Try as we may to avoid it, death is constantly knocking at our doorstep. Fastforwarding a few years, we can anticipate that we’ll grieve for loved ones, endure the devastation and emptiness of loss, and become personally weakened by the assault of old age and infirmity. All such experiences prepare us for the inevitable end. Nevertheless, we live in a society where death is sterilised, sanitised and carefully sealed off from public view. The latest statistics indicate that 72% of people die without writing a will. Maybe they thought it would never happen to them. Maybe they just didn’t want to think about it. Despite our denial and defiance, time and tide wait for no man.

Death, however, need not be seen as an inconvenient truth, but rather the ultimate meditation to reinstate clarity and perspective into every aspect of our life.

Priority - death reminds us of our priorities; those critical things we have to pursue before time runs out. The harsh reality of having to leave behind our possessions, positions and profiles, helps promote our spiritual practices on the ‘to-do’ list, knowing such practices to be our eternal wealth (sad-dhana iti sadhana).

Urgency - the chronic tendency to ‘put things off till later’ confronts us all, and the reminder of unpredictable temporality can heighten one’s urgency. Death not only reminds us of what is important, but urges us to pursue it now. There’s no point in killing time once you realise that time is actually killing you.

Humility – death fosters a deep sense of humility. When a young man explained his unease with the ancient ritual of bowing down before God, Srila Prabhupada told him that he would inevitably be forced to bow down when death appeared at his door. The utter powerlessness to counteract it helps us realise we are not in control and higher powers are at work. That level of acceptance brings great freedom and peace of mind. The annihilation of pride opens doors to higher spiritual realisation.

Clarity - through the lens of temporality, we perceive everything and everyone we complain about in a new light. We all have the experience of failing to appreciate things until they have gone. In presence we tend to focus on faults, but in absence we see significant value. Death can therefore lend us clarity of vision.

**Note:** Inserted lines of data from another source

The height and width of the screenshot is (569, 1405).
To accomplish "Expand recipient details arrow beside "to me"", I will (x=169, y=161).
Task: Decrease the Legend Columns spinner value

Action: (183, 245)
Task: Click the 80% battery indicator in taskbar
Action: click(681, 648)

Immunity - in the face of permanent expiry, all of our worries and anxieties pale into insignificance. We build an inner immunity to apprehension. Life is full of many fears - of getting sick, of growing old, of being unsuccessful - but our greatest fear is of death, before which all others pale in comparison. Being fearless of death means that one is liberated from fear altogether.

Opportunity – a realised devotee undergoing terminal illness had a striking epiphany in his acute predicament: “When you get this close to death, you see that it is not what you thought. Throughout life we fear it, but when you are this close you see that it is not the end; it is a portal to opportunities beckoning us, a portal beyond which we are able to see our true existence and nature. It is not something negative or destructive; it is the opposite of that - hugely life affirming.”

For most of us, however, death hasn’t quite registered. That deep-rooted stubborn obliviousness to the inevitability of death is the inconvenient reality. Once the certainty of death actually sinks in, only then can we truly break free and really live life unbound.